The problem
Exactly how many lines of the data below include the string "computer"? State the number and nothing more.

(Entries shown)

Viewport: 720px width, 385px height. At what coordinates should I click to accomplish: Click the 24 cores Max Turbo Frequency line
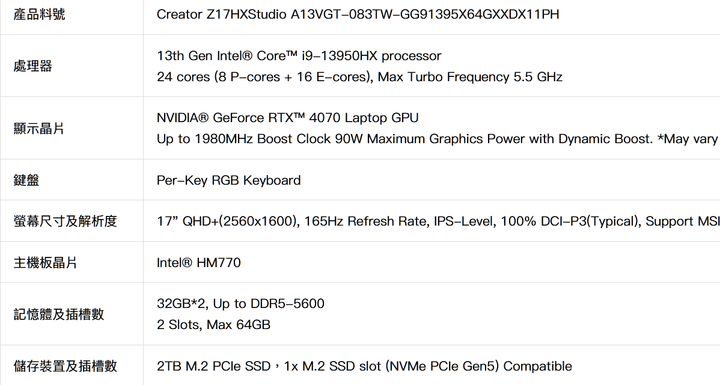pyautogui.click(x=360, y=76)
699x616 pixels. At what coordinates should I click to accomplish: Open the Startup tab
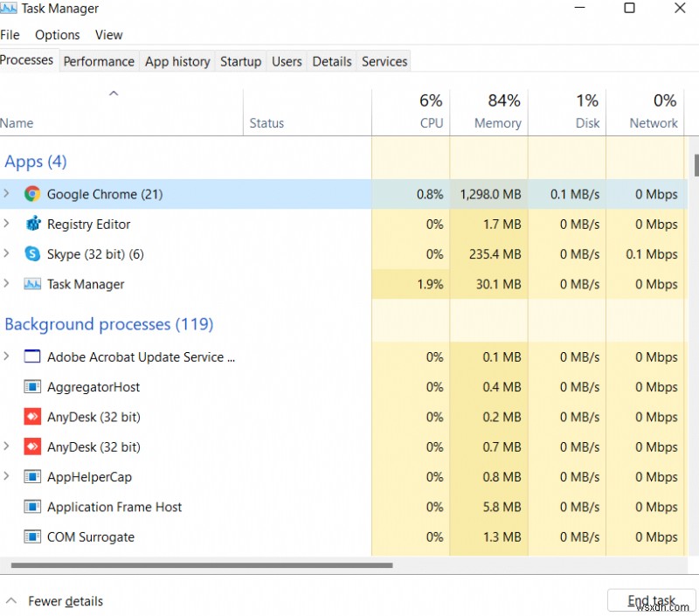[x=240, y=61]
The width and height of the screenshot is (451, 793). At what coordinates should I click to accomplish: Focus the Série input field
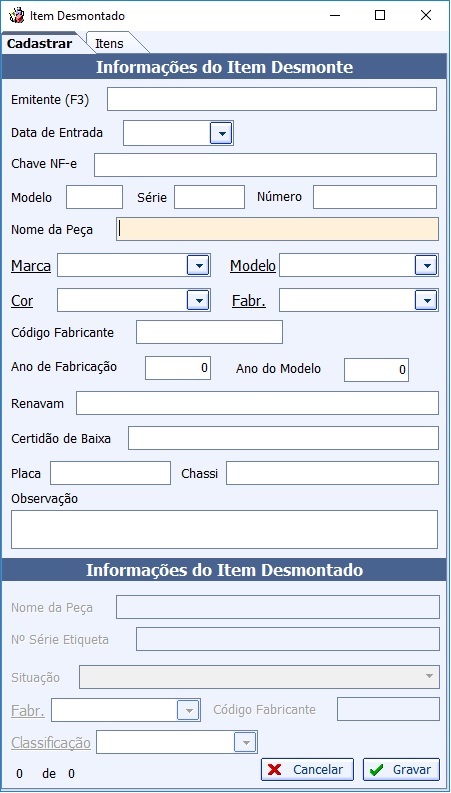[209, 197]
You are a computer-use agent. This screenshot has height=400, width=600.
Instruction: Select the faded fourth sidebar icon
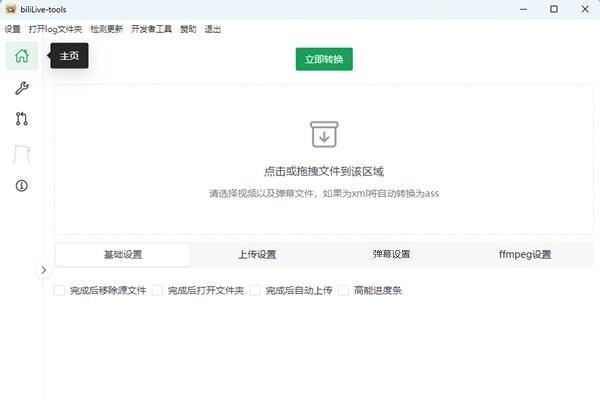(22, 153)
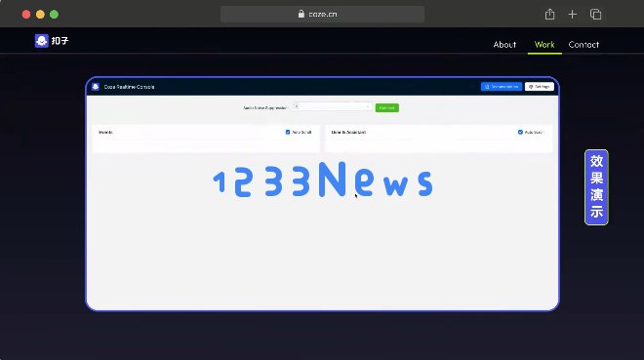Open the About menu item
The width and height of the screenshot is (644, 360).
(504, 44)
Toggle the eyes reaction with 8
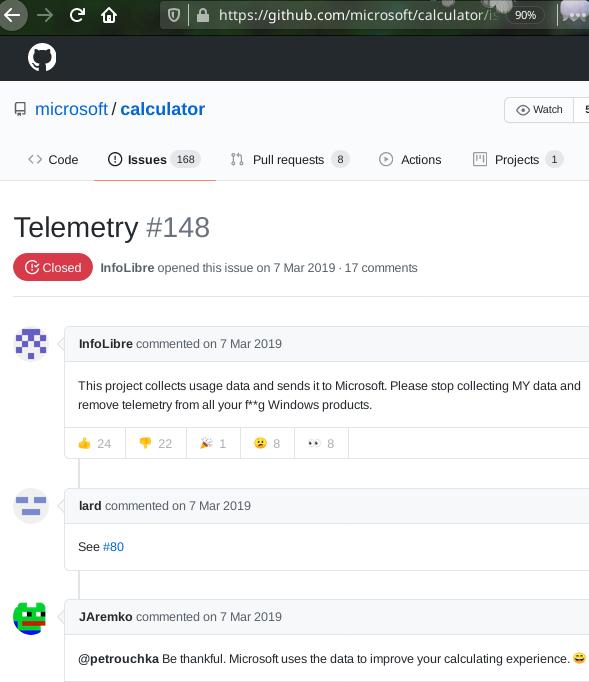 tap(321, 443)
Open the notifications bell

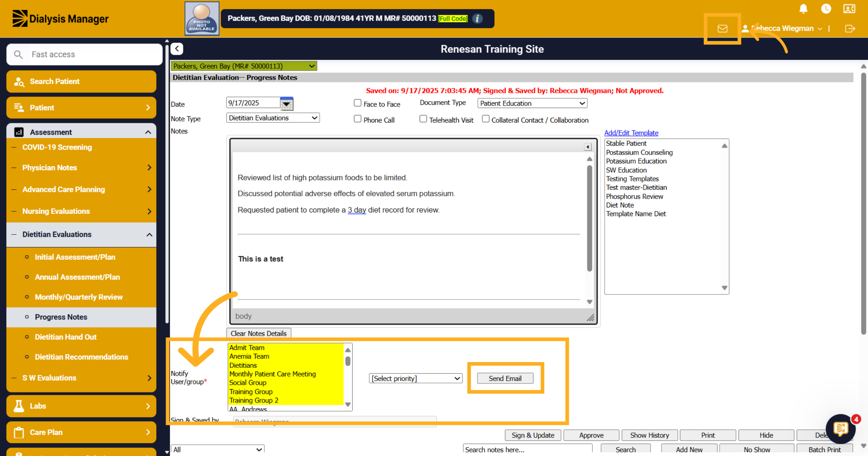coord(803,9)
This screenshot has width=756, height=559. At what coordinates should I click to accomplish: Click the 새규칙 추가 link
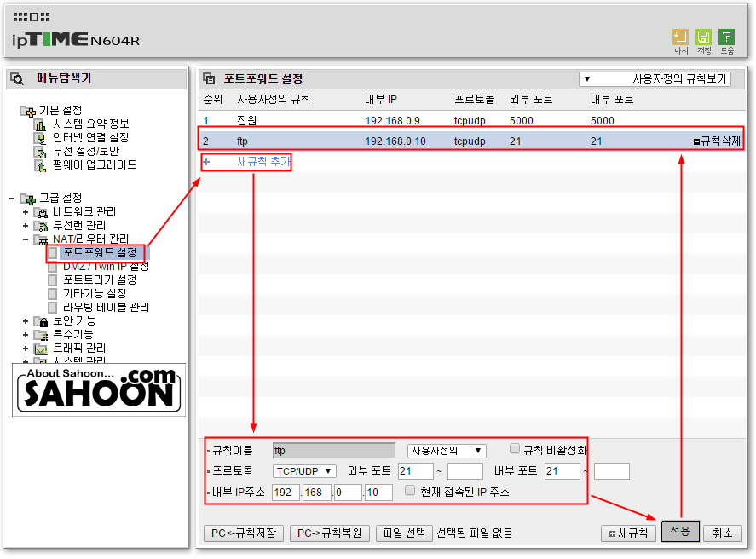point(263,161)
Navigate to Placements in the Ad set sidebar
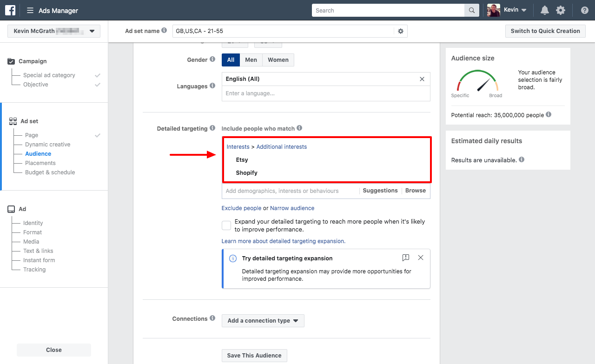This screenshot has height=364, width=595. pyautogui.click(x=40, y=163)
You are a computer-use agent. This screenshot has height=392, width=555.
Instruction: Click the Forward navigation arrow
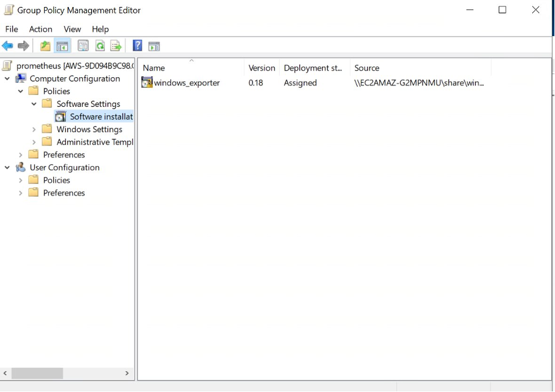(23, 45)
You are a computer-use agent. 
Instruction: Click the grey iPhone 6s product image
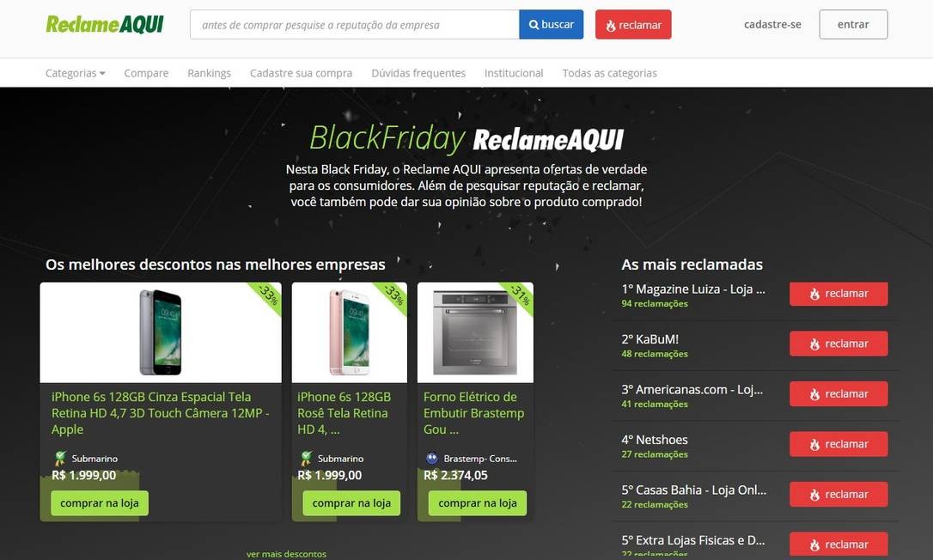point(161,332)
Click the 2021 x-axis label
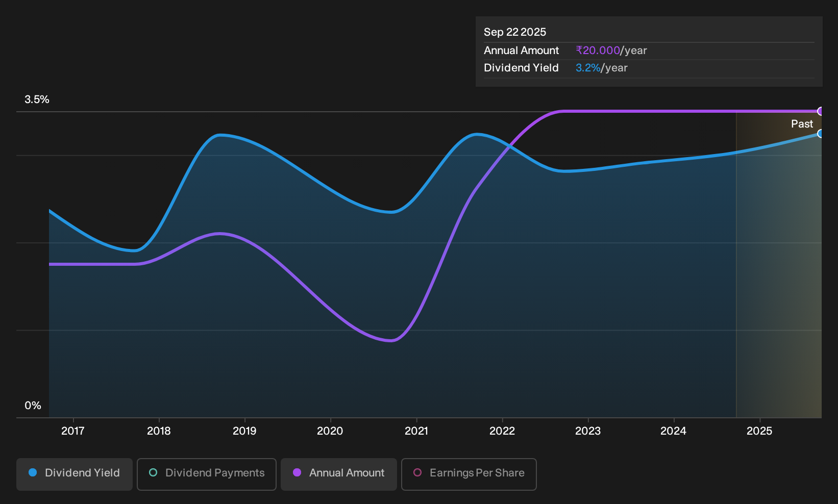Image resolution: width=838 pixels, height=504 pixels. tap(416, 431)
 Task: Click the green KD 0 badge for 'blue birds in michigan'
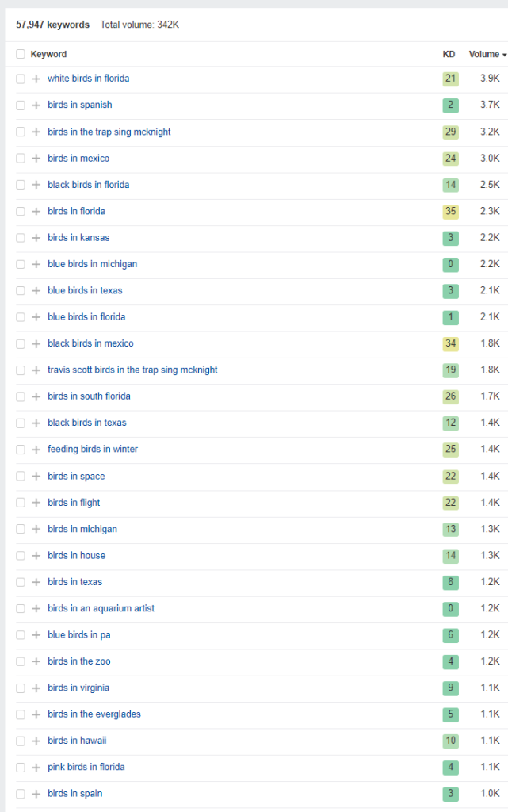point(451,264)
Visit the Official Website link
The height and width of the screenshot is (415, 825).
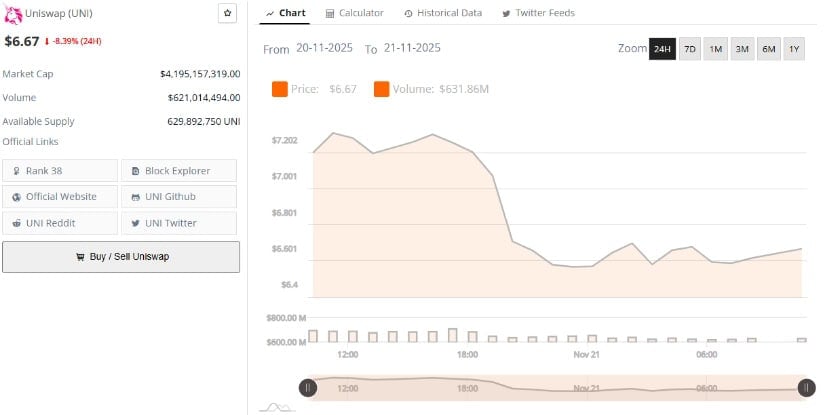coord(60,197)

(End Entries shown)

Finished task
3